Each organization needs to evaluate and determine the approach that suits their environment and define the scope and verifications they require for users to access their company resources. Zero-trust will strengthen the security of corporate data and devices.
FAQs related to Zero-Trust End-Point Security
What is Azure Active Directory?
Azure Active Directory is a cloud-based identity and access management service provided by Microsoft. It allows organizations to manage user identities, control access to resources, and enforce security policies across various applications and services.
What is Windows Hello for Business?
Windows Hello for Business is a feature in Windows 10/11 that enables users to sign in to their devices using alternative methods such as a PIN, biometric authentication (e.g., fingerprint or facial recognition), or smart cards. It enhances security by replacing traditional passwords with more secure and convenient sign-in options.
What is a Trusted Platform Module (TPM)?
A Trusted Platform Module (TPM) is a hardware component that provides additional security features and cryptographic capabilities to protect sensitive data on a device. It is used for tasks such as securely storing encryption keys and verifying the integrity of the system.
What are compliance policies in Microsoft Intune?
Compliance policies in Microsoft Intune allow organizations to enforce security and compliance requirements on devices accessing corporate resources. These policies can include settings like device encryption, password complexity, and software update requirements. Non-compliant devices may be restricted from accessing corporate resources until they meet the defined compliance standards.
How can I protect application data at the application level?

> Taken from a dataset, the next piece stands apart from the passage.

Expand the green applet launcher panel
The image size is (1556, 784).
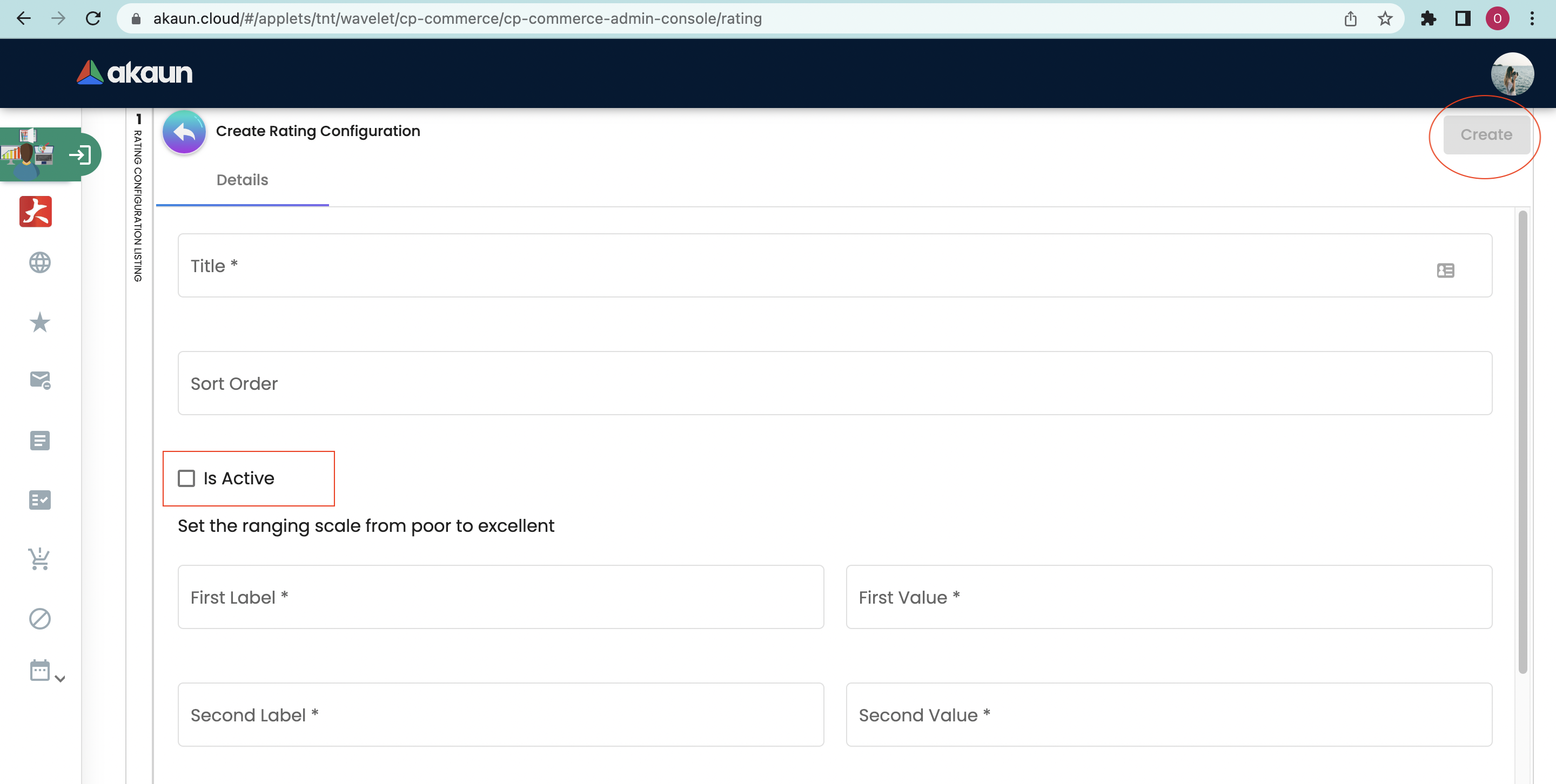[80, 155]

To protect application data at the application level, you can configure application protection policies in Microsoft Intune. These policies allow you to define security measures such as requiring PIN or password authentication, preventing data leakage, and setting minimum operating system requirements. Application protection policies help safeguard corporate data when accessed through specific applications.
What is BitLocker and how can it be configured?
BitLocker is a disk encryption feature provided by Microsoft Windows. It encrypts the data on a device’s hard drive, protecting it from unauthorized access. To configure BitLocker settings, you can use Microsoft Intune’s device configuration profiles. By specifying the desired encryption settings and assigning the profiles to devices, you can ensure that data on those devices remains encrypted.
How can I monitor and manage endpoint security?
Microsoft Intune provides endpoint security capabilities to monitor and manage devices accessing corporate resources. By configuring endpoint security policies in Intune, organizations can track device health, detect potential threats, and take remediation actions when necessary. Endpoint security helps ensure the ongoing protection of devices and the security of corporate data.